Boris Johnson could make a gesture of goodwill. 

It is hard not to feel some sympathy for Sam Allardyce, who coveted the England job for so many years, before losing it after playing just a single match. Yet Allardyce has only himself to blame and the Football Association were right to move quickly to end his tenure.

There are many candidates for the job. The experience of Alan Pardew and the potential of Eddie Howe make them strong contenders. The FA's reported interest in Ralf Rangner sent most of us scurrying to Google to find out who the little known Leipzig manager is. But the standout contender is Arsenal's French boss Arsene Wenger, 

Would England fans accept a foreign manager? The experience of Sven Goran-Eriksson suggests so, especially when the results are good. Nobody complained about having a Swede in charge the night that England won 5-1 in Munich, though Sven's sides never won the glittering prizes, the Swede proving perhaps too rigidly English in his commitment to the 4-4-2 formation.
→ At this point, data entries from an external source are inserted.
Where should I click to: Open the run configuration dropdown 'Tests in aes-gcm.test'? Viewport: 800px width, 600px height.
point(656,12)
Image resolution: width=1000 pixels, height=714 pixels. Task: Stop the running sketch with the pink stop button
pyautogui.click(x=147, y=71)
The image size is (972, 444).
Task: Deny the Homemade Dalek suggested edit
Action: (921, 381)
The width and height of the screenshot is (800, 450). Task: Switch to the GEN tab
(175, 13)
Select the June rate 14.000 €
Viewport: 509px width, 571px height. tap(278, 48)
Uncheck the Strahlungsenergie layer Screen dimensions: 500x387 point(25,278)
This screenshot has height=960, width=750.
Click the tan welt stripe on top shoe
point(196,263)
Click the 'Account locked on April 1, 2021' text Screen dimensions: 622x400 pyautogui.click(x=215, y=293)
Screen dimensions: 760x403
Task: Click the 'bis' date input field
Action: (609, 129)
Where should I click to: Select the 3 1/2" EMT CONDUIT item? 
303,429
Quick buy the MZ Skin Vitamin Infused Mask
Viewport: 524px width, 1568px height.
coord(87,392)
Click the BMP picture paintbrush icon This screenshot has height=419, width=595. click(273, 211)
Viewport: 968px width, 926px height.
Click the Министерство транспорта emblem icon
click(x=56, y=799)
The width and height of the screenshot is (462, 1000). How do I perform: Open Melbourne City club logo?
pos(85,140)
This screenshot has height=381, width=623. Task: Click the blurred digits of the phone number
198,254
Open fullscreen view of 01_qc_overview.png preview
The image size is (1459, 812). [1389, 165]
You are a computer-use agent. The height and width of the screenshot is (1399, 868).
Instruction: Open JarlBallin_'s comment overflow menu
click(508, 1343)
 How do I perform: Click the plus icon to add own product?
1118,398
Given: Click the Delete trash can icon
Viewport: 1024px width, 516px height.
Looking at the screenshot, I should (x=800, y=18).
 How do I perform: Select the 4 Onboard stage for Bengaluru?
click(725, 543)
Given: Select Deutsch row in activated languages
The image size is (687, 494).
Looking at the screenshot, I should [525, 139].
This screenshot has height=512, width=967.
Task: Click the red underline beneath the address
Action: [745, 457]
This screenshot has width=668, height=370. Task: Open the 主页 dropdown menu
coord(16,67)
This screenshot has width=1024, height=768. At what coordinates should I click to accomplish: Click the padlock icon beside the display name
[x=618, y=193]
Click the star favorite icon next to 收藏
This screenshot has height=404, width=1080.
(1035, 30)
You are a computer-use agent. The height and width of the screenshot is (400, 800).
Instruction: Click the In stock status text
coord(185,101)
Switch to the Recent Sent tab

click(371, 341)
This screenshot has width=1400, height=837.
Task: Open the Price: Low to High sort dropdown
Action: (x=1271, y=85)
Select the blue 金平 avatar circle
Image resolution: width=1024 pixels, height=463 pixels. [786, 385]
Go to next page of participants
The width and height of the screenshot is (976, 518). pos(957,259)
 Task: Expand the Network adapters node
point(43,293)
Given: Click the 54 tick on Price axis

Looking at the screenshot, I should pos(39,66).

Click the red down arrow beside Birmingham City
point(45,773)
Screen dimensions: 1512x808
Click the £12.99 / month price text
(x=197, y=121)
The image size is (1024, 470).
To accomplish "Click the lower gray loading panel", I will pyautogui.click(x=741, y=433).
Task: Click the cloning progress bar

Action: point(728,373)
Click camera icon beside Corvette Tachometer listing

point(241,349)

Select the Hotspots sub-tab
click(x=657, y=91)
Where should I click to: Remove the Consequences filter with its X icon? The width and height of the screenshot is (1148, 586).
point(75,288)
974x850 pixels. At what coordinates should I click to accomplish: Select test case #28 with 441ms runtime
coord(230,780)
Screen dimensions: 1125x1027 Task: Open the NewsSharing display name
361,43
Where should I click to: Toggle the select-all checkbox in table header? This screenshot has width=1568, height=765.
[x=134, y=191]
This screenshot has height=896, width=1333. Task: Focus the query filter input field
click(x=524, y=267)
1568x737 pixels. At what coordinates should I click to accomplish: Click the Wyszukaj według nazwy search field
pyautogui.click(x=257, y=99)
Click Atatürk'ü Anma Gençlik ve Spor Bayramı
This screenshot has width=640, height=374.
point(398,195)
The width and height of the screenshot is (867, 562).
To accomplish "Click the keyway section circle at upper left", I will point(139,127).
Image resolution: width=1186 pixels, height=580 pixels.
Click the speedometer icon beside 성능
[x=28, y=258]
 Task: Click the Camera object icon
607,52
Fabio Capello's brief stint was less successful. He never seemed happy in the English game, preferring to give interviews in Italian. That perhaps contributed to his abrupt departure, falling out with his FA bosses after he seemed unable to understand why allegations of racial abuse by the England captain had to be taken seriously by the governing body.

Arsene Wenger could not be more different. Almost unknown when he arrived to "Arsene Who?" headlines two decades ago, he became as much part of North London folklore as all-time great Arsenal and Spurs bosses, Herbert Chapman or Bill Nicholson, his own Invicibles once dominating the premier league without losing a game all season. There has been more frustration since the move from Highbury to the Emirates, but Wenger's track record means he ranks among the greatest managers of the last hundred years - and he could surely do a job for England.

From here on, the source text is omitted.